The word "computer" marks the lines to copy; find all of them in the entries below.

(Dataset content)

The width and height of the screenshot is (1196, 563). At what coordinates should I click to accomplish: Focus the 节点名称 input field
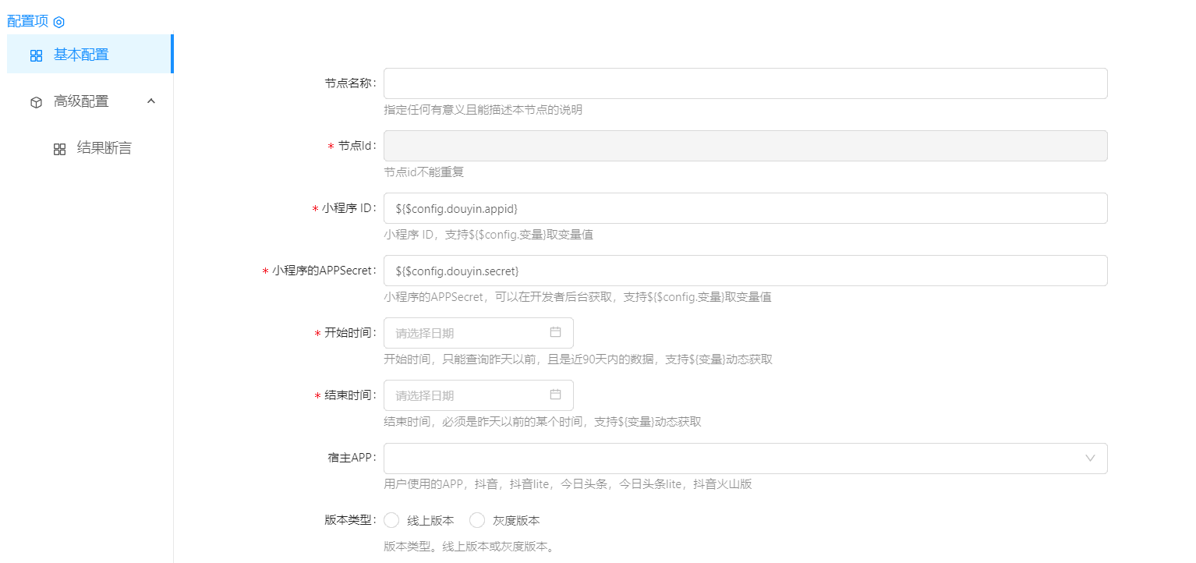(x=745, y=83)
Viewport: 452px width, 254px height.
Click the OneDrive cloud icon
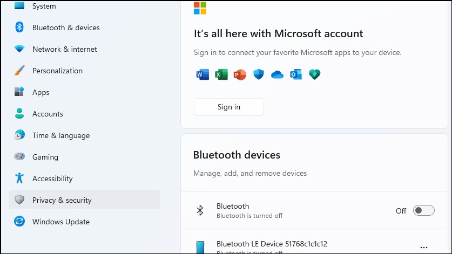(278, 75)
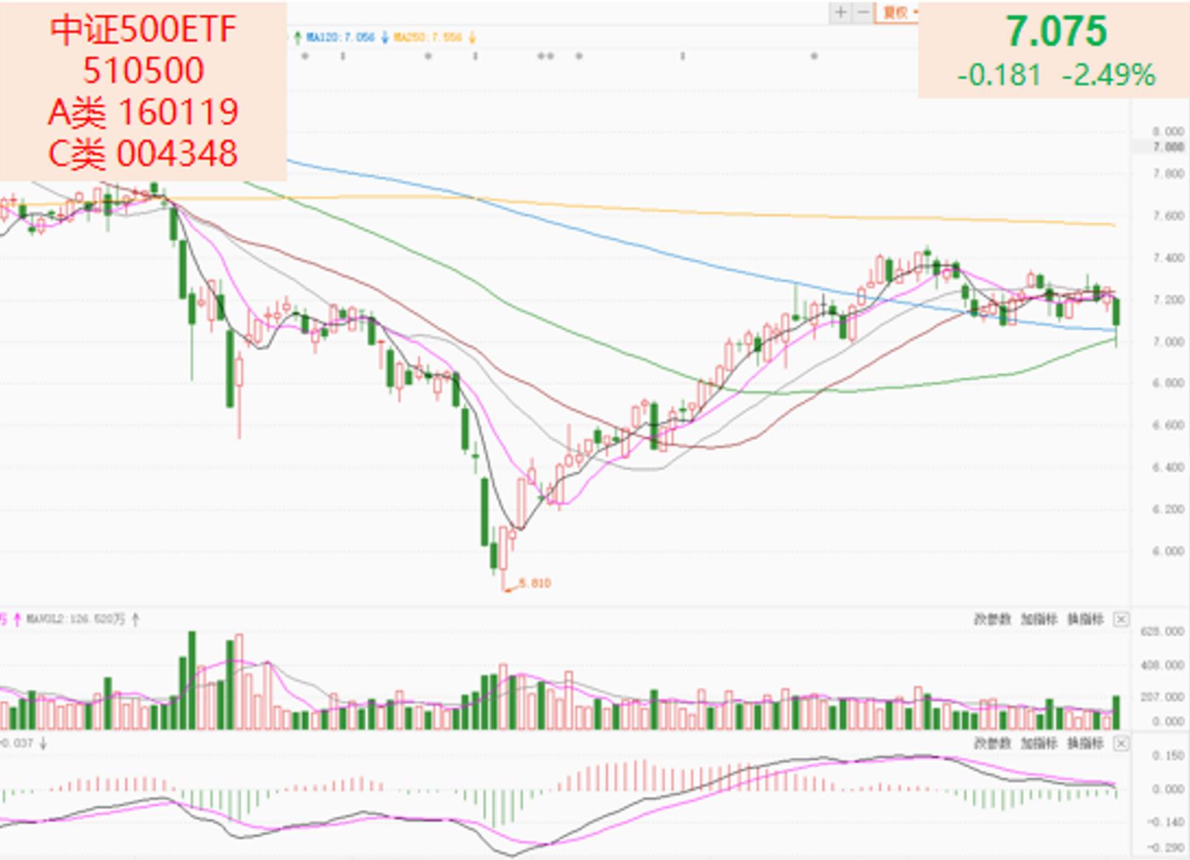The width and height of the screenshot is (1190, 860).
Task: Click 换指标 in MACD panel
Action: (x=1085, y=743)
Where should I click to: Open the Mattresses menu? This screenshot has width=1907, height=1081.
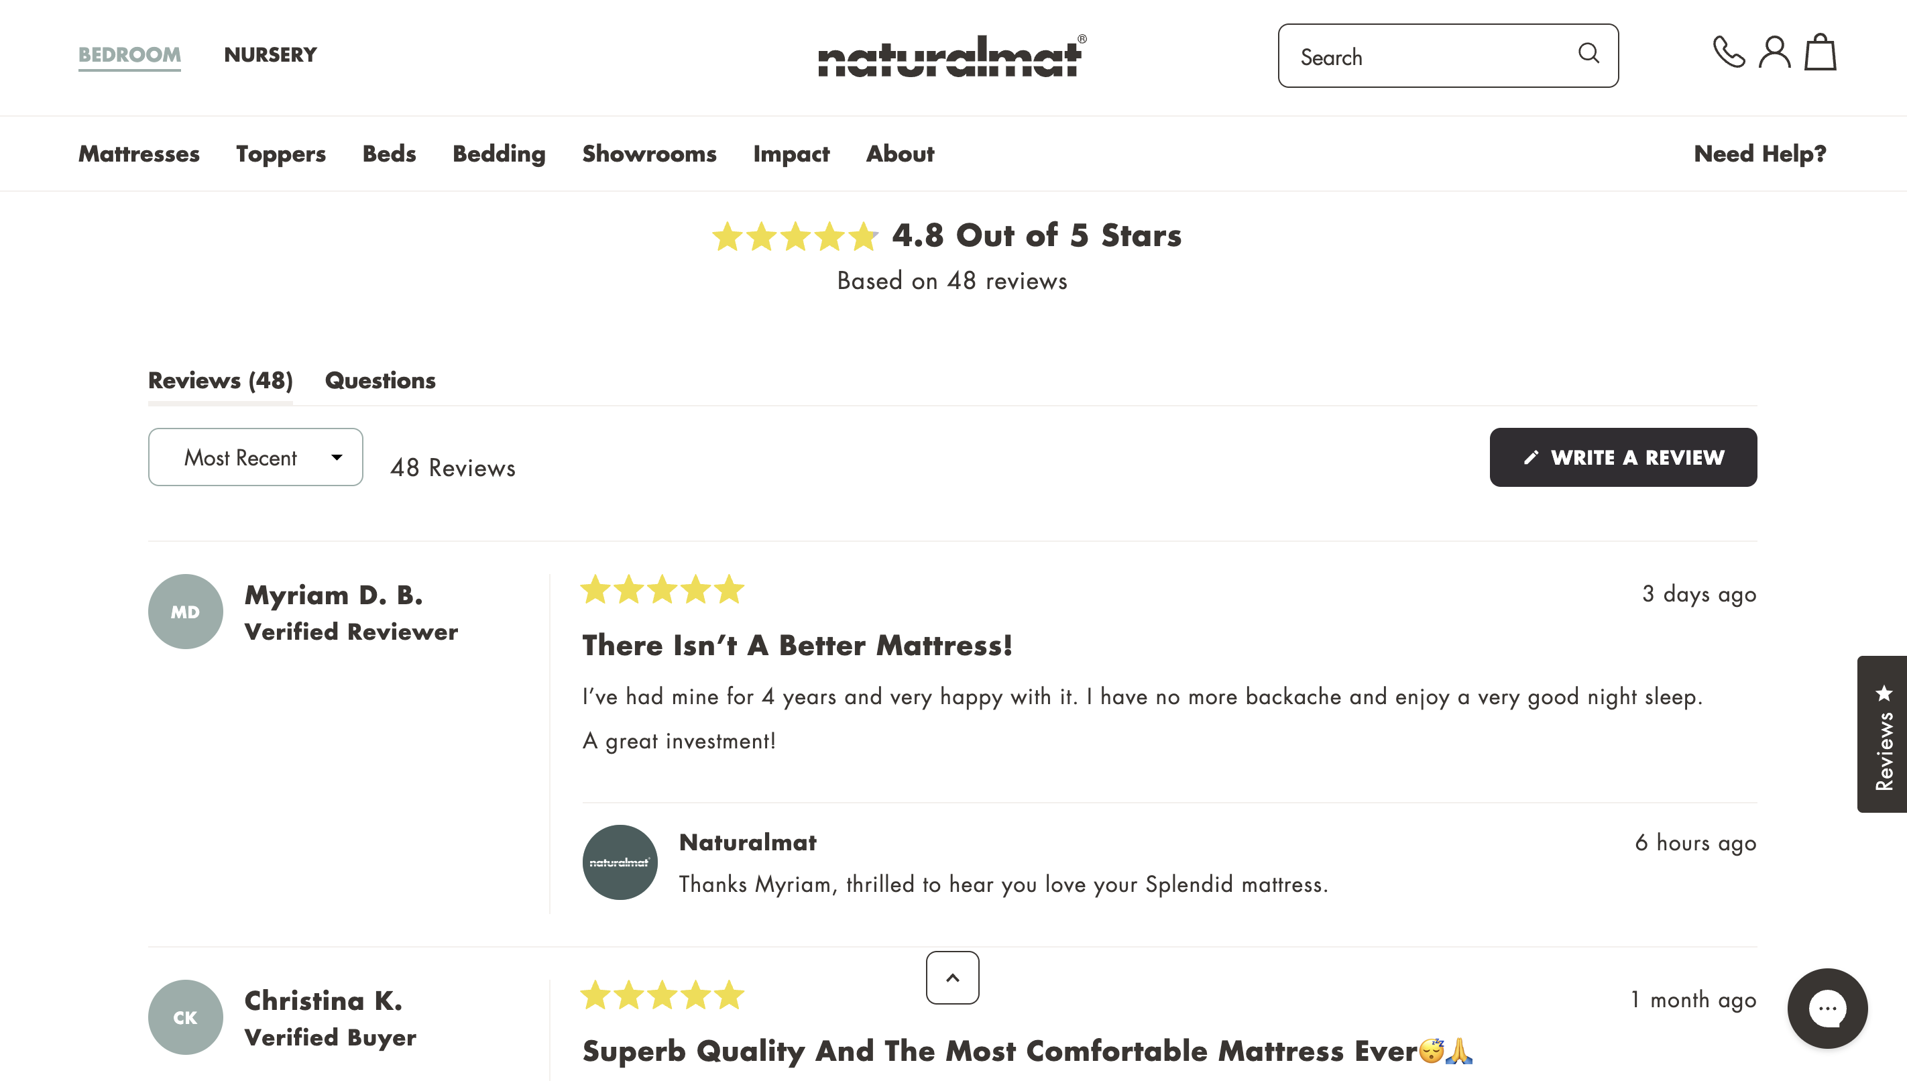pyautogui.click(x=139, y=154)
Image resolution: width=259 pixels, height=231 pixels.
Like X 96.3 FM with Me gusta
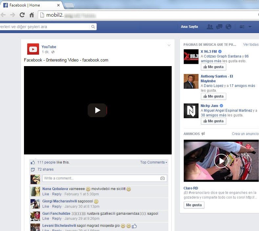pos(213,67)
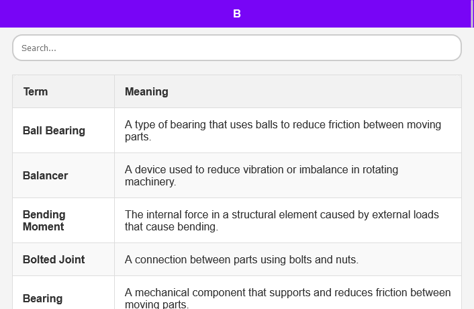Select the Bolted Joint meaning text
The width and height of the screenshot is (474, 309).
[242, 259]
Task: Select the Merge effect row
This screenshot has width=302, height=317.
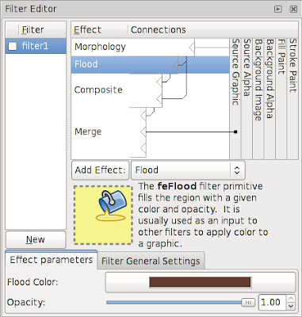Action: [x=88, y=132]
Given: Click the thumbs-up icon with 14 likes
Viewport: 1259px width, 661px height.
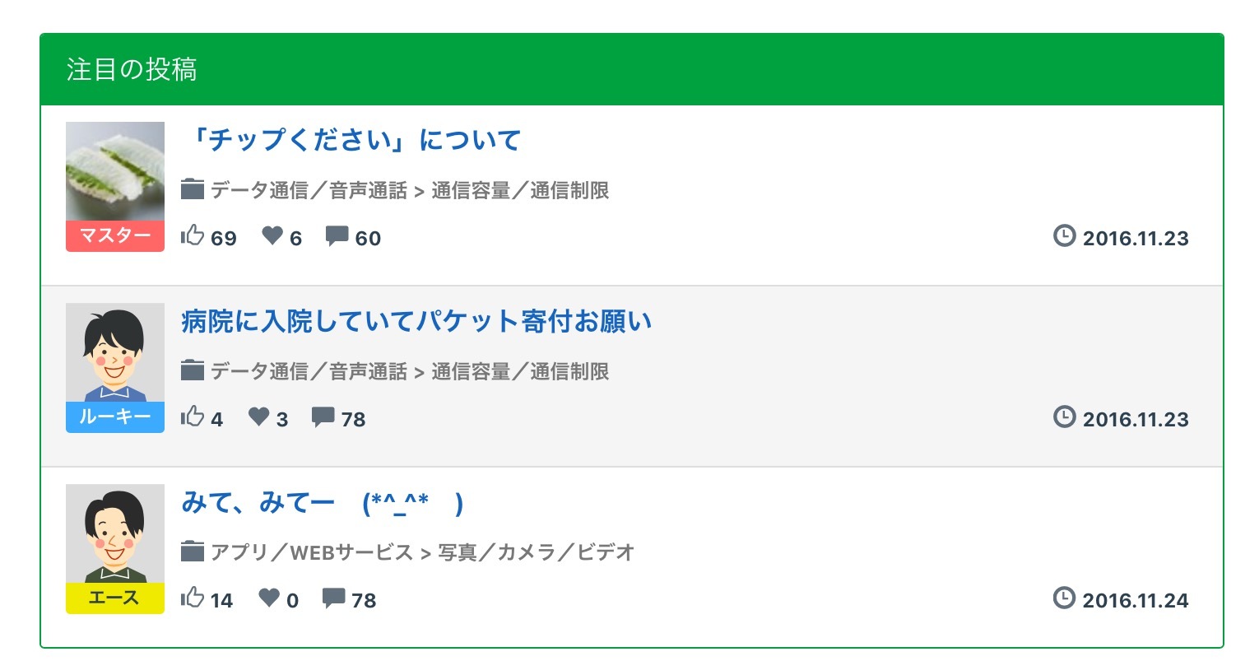Looking at the screenshot, I should (193, 598).
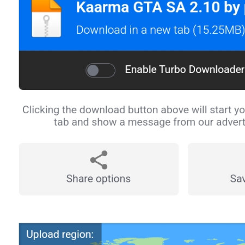
Task: Click the 15.25MB file size text
Action: [x=219, y=30]
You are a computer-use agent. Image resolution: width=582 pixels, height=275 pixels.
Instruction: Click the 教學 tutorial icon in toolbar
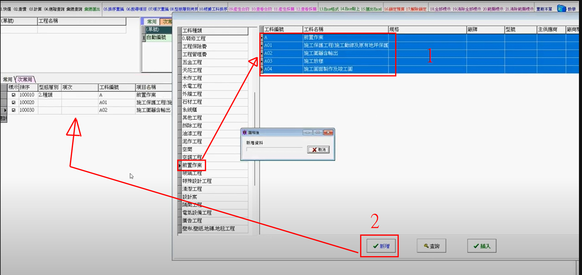[x=566, y=9]
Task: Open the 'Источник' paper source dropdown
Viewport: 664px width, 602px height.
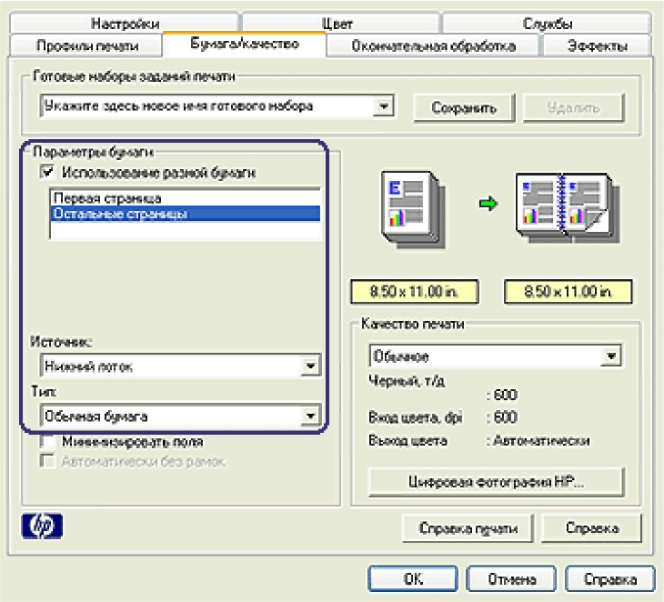Action: (x=311, y=366)
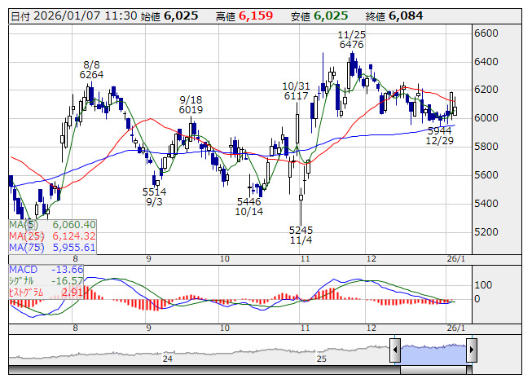The height and width of the screenshot is (383, 532).
Task: Click the left range handle arrow
Action: coord(395,350)
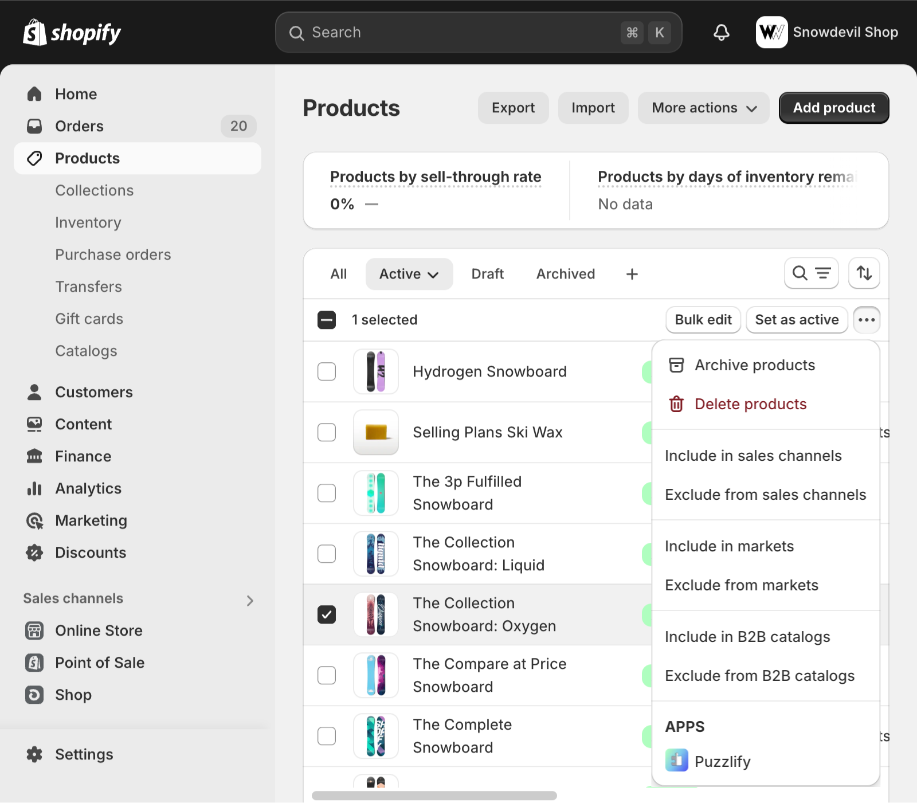Image resolution: width=917 pixels, height=803 pixels.
Task: Open Settings via the gear icon
Action: coord(34,754)
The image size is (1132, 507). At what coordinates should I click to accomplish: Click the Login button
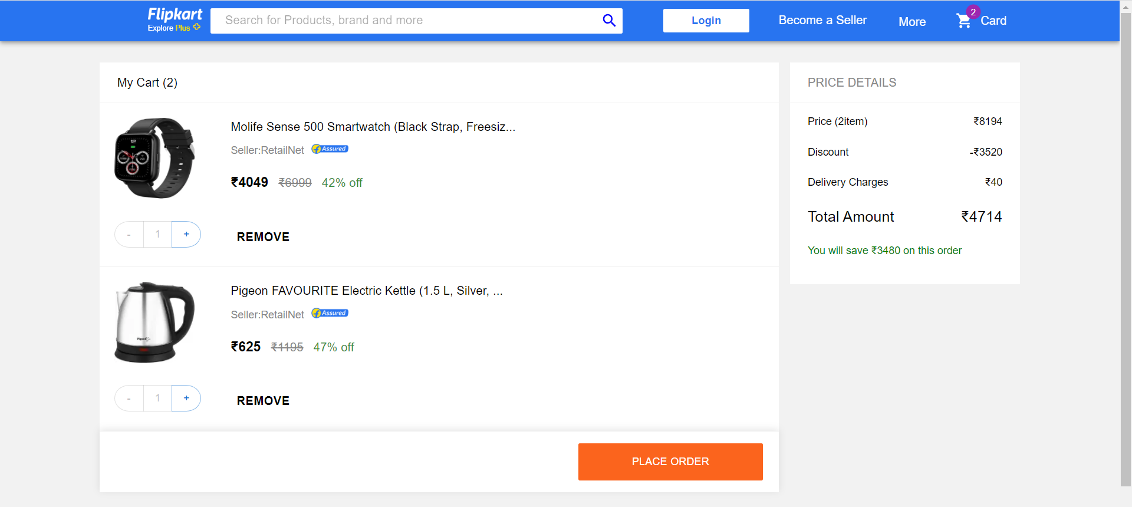(x=706, y=20)
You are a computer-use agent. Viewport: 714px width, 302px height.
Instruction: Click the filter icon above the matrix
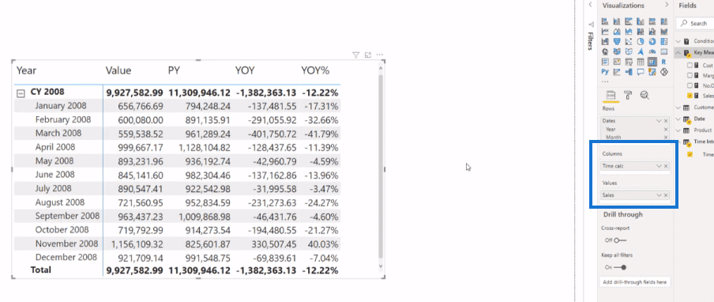coord(356,55)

(End Dataset content)

- _Output for this exercise_
You are a computer-use agent. Image resolution: width=582 pixels, height=275 pixels.
You are a computer-use agent. Viewport: 714px width, 302px height.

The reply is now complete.